NDB is a specialized cluster database where all secondary indexes have to fit in the cluster's RAM(!). Work on it started at Ericsson, then it was spun out into a startup which MySQL AB eventually bought. I imagine MySQL management at the time hoped the future of DB clusters might end up looking more like NDB and less like...gestures at today's database landscape.

There are also ~500K lines of Unicode tables in the strings/ directory. I recall Postgres calls out to libc for locale/collation related stuff so probably doesn't need those tables in-tree.

Even accounting for those chunks you still end up with ~1M vs ~2M SLOC as measured by sloccount. (I don't want to pretend the numbers are super precise.) There are probably other differences in what's in scope for the repo or other surprises. [Edit: see johannes1234321's comment which lists some of them.]

Besides those, though, might be truth to others' comments about MySQL spending lots of code supporting drastically different old and new "worlds" in a single binary (non-transactional and transactional storage, originally very-nonstandard vs. currently more-standard SQL, statement-based and row-based replication...). And at a totally non-technical level, as a product MySQL seems to have had more money thrown at it and that tends to mean more code.

This was fun but was an incredibly quick and dirty dive into it, and I'd love to hear more from folks who can look more or just know more.

3 comments

NDB is a specialized cluster database where all secondary indexes have to fit in the cluster's RAM(!).

That’s not that wild of a design principle: It’s been longstanding best practice to scale OLTP databases (and limit indexing) as to keep secondary indexes buffered in memory.

To explain that statement: Historically ndb worked in a way that all data had to be in memory and it wouldn't touch the disk at all. For a while now data can be on disk, but all indexes afaik still have to be fully loaded into memory in startup.

The use cases are systems where you need "five nines" of uptime and fat responses. Coming out of Ericsson the classic area where it is used is in Telco (for instance "home location registers", the database recoding in which cell a mobile phone currently is, often use ndb) but there are different usages in Web (i.e.
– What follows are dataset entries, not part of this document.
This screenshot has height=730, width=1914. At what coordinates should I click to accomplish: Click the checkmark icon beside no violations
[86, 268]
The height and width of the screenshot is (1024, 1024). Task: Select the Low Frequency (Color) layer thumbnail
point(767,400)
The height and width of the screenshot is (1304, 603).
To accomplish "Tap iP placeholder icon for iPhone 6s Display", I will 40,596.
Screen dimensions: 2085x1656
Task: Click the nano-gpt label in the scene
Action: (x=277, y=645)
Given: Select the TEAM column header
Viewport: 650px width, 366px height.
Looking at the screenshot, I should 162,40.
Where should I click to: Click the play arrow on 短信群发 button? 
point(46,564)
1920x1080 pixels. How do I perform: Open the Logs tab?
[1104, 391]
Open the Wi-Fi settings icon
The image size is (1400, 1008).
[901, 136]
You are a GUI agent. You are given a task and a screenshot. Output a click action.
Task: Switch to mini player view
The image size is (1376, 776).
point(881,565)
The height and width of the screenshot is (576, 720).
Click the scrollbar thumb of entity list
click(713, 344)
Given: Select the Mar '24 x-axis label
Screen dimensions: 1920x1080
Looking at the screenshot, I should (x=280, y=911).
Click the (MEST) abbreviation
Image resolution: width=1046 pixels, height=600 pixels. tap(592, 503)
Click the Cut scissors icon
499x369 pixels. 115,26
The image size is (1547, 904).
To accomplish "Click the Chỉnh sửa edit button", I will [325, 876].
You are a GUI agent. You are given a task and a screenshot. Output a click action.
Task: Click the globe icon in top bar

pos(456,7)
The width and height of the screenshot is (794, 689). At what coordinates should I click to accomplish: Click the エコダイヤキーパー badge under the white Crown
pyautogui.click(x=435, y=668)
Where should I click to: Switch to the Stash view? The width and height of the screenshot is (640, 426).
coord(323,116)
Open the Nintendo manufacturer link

Session Store), "real time" information exchange (betting, gaming, ...) and so on.

It is not as easy to administer as a "normal" MySQL, but when deployed carefully it is powerful, fast and scalable (both locally as well as geo l-level)

postgresql can use ICU and on some platforms it's the only way to get utf8 collations.
I was watching Sherlock Holmes tonight and for some reason I read that in Benedict Cumberbatches voice, most entertaining, thank you!